_Your task_. Give the entries again exactly, every one of them.

Records drawn from a dataset
━━━

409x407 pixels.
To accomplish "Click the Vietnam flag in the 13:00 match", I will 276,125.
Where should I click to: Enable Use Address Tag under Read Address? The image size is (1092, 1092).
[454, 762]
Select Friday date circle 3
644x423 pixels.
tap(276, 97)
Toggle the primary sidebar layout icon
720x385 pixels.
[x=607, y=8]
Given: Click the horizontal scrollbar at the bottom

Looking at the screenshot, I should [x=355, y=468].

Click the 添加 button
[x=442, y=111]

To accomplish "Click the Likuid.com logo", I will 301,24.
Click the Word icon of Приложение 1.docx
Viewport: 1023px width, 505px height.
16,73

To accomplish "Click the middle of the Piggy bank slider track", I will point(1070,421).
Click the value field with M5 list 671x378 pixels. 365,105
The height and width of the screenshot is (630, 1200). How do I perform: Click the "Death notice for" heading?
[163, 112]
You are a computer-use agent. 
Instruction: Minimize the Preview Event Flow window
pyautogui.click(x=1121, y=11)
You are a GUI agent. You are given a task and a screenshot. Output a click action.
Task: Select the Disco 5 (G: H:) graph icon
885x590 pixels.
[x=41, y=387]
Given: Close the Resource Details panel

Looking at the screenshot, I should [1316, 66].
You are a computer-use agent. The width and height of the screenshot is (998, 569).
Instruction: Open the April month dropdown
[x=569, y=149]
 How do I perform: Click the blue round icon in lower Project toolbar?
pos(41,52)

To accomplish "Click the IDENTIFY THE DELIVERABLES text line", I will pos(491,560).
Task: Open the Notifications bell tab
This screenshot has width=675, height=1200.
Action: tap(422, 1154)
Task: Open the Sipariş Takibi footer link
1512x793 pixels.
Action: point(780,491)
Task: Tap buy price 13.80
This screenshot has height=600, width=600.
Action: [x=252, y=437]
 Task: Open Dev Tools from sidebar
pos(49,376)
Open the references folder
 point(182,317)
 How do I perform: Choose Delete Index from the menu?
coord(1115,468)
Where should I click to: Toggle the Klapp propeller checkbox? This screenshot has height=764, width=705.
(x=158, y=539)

━━━

_Written solution_.
409x407 pixels.
To accomplish "Click the Vietnam flag in the 13:00 match", I will 276,125.
Where should I click to: Enable Use Address Tag under Read Address? The image size is (1092, 1092).
[454, 762]
Select Friday date circle 3
644x423 pixels.
tap(276, 97)
Toggle the primary sidebar layout icon
720x385 pixels.
[x=607, y=8]
Given: Click the horizontal scrollbar at the bottom

Looking at the screenshot, I should [x=355, y=468].

Click the 添加 button
[x=442, y=111]

To accomplish "Click the Likuid.com logo", I will 301,24.
Click the Word icon of Приложение 1.docx
Viewport: 1023px width, 505px height.
16,73

To accomplish "Click the middle of the Piggy bank slider track", I will point(1070,421).
Click the value field with M5 list 671x378 pixels. 365,105
The height and width of the screenshot is (630, 1200). How do I perform: Click the "Death notice for" heading?
[163, 112]
You are a computer-use agent. 
Instruction: Minimize the Preview Event Flow window
pyautogui.click(x=1121, y=11)
You are a GUI agent. You are given a task and a screenshot. Output a click action.
Task: Select the Disco 5 (G: H:) graph icon
885x590 pixels.
[x=41, y=387]
Given: Close the Resource Details panel

Looking at the screenshot, I should [1316, 66].
You are a computer-use agent. The width and height of the screenshot is (998, 569).
Instruction: Open the April month dropdown
[x=569, y=149]
 How do I perform: Click the blue round icon in lower Project toolbar?
pos(41,52)

To accomplish "Click the IDENTIFY THE DELIVERABLES text line", I will pos(491,560).
Task: Open the Notifications bell tab
This screenshot has width=675, height=1200.
Action: tap(422, 1154)
Task: Open the Sipariş Takibi footer link
1512x793 pixels.
Action: point(780,491)
Task: Tap buy price 13.80
This screenshot has height=600, width=600.
Action: [x=252, y=437]
 Task: Open Dev Tools from sidebar
pos(49,376)
Open the references folder
 point(182,317)
 How do I perform: Choose Delete Index from the menu?
coord(1115,468)
Where should I click to: Toggle the Klapp propeller checkbox? This screenshot has height=764, width=705.
(x=158, y=539)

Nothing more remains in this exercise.